▶ RECORDS PROVIDED:
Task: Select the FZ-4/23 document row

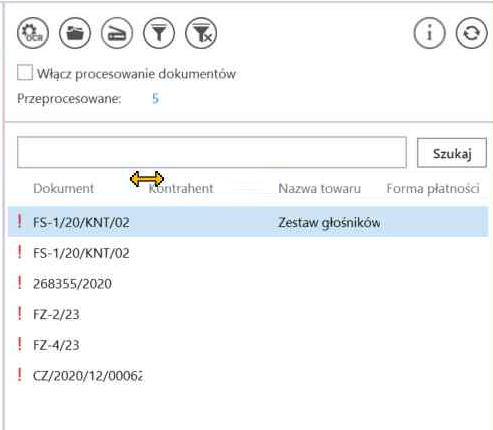Action: pyautogui.click(x=248, y=345)
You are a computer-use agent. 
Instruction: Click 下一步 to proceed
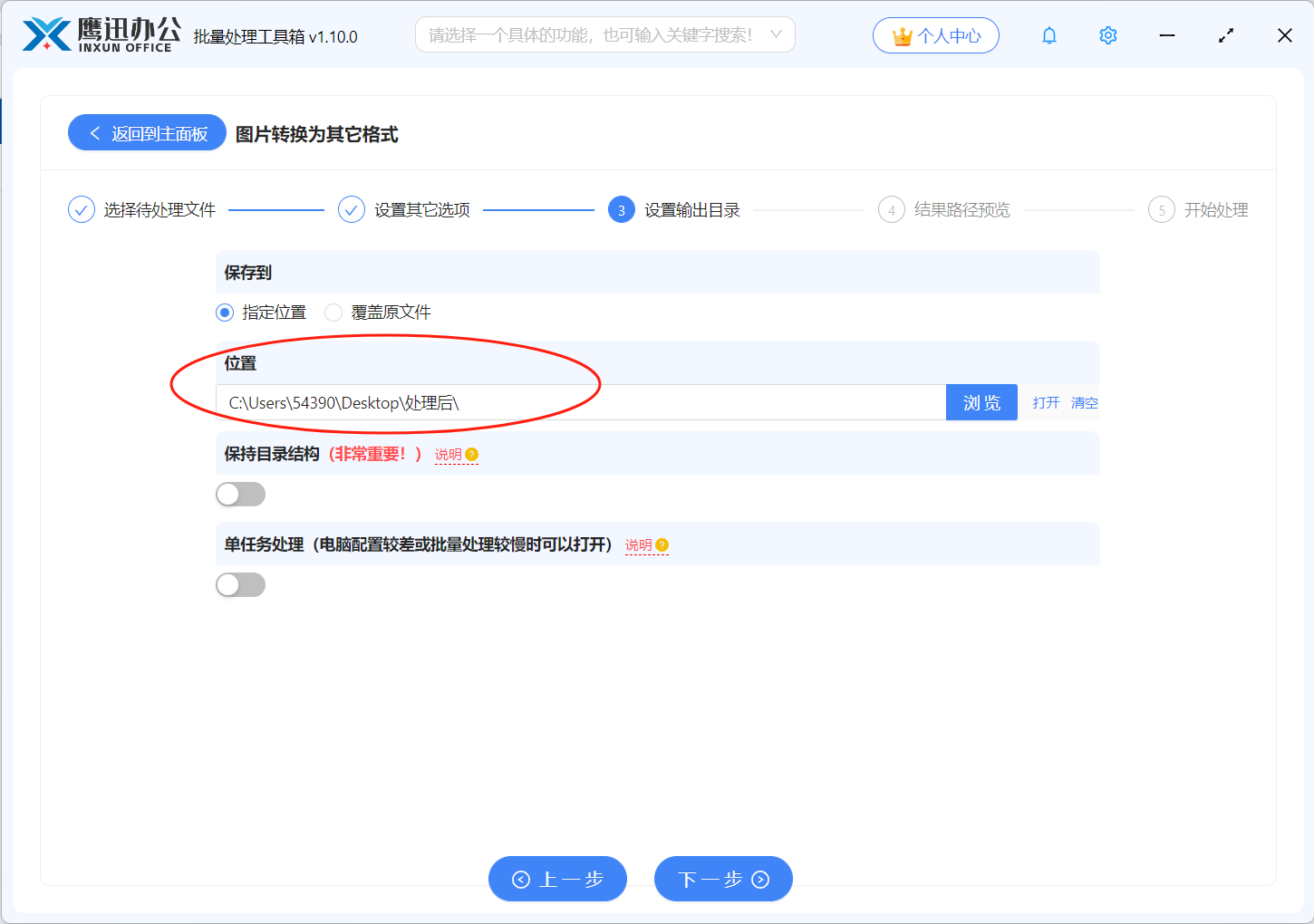pyautogui.click(x=723, y=879)
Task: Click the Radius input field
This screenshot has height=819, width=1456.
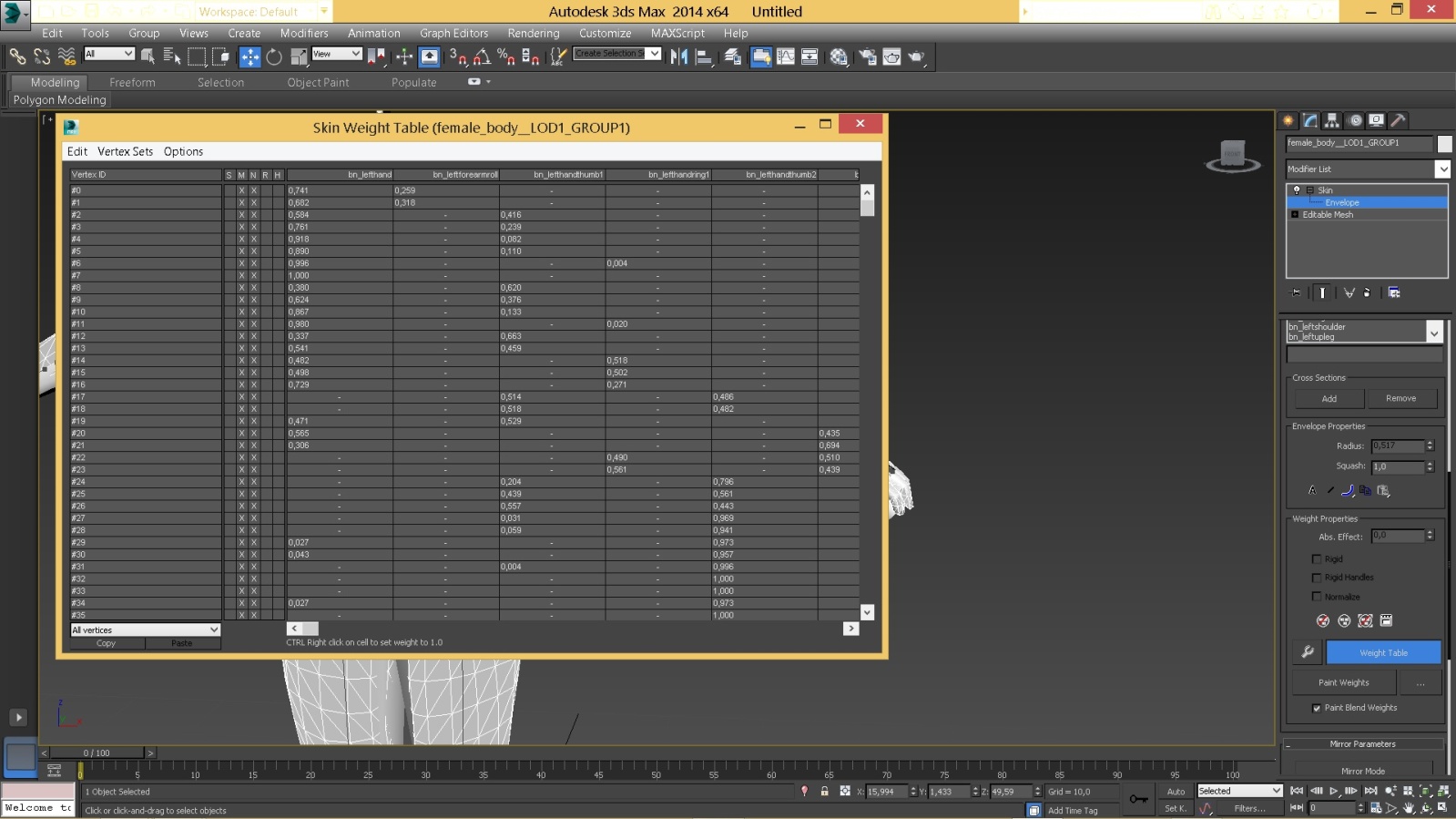Action: click(1397, 445)
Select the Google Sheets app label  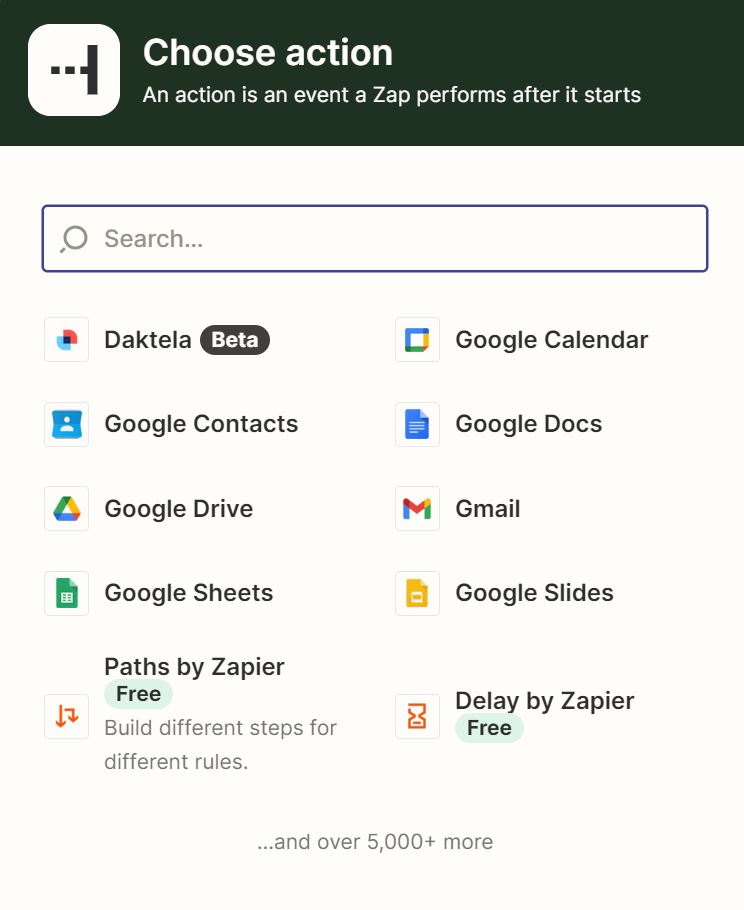point(189,593)
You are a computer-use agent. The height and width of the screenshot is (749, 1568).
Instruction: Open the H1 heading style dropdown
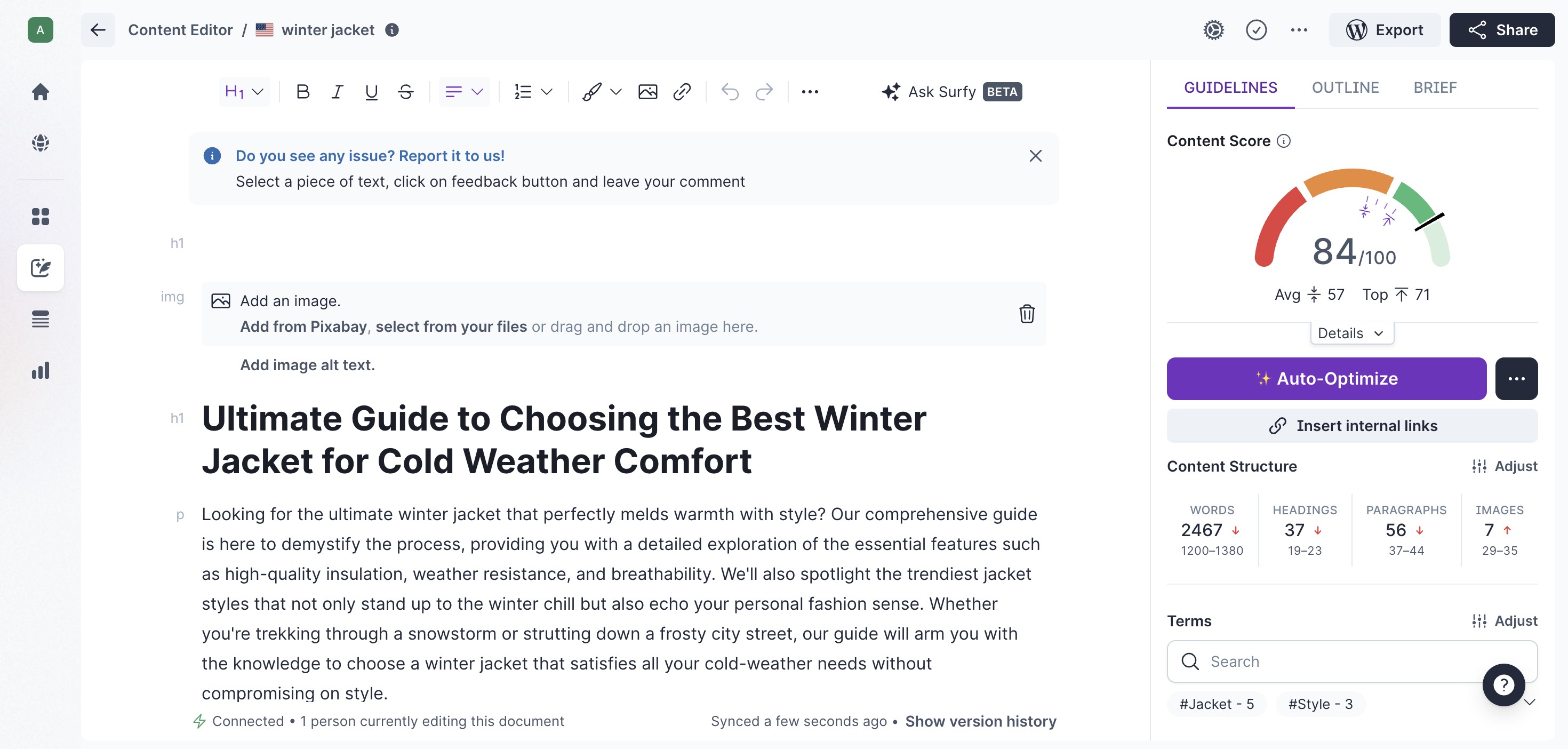coord(244,92)

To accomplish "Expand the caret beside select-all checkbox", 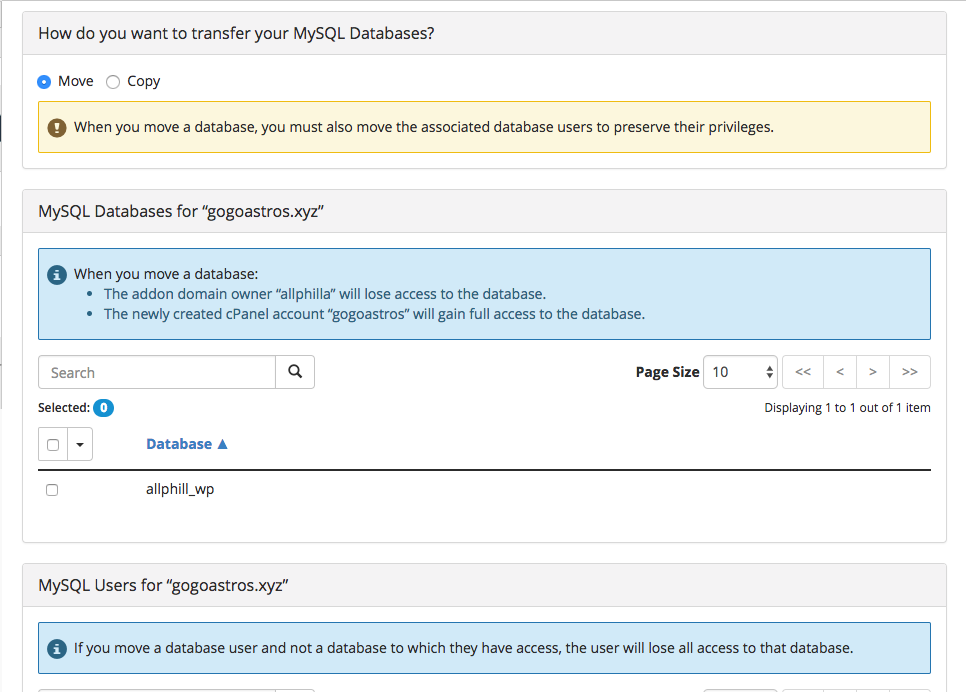I will pos(80,445).
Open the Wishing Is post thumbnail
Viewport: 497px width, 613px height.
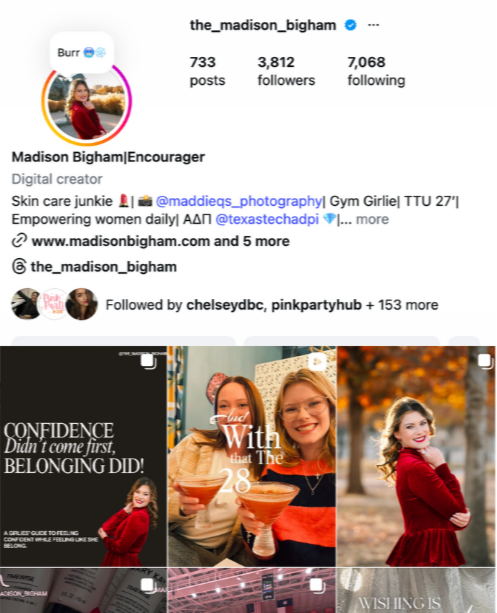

▶ YOUR TASK:
Once the line containing "Open the Wishing Is post thumbnail" is found, copy it and each line after it through the end of the entries above exactly; nothing else, and no pictures.

▶ REPLY:
Open the Wishing Is post thumbnail
Viewport: 497px width, 613px height.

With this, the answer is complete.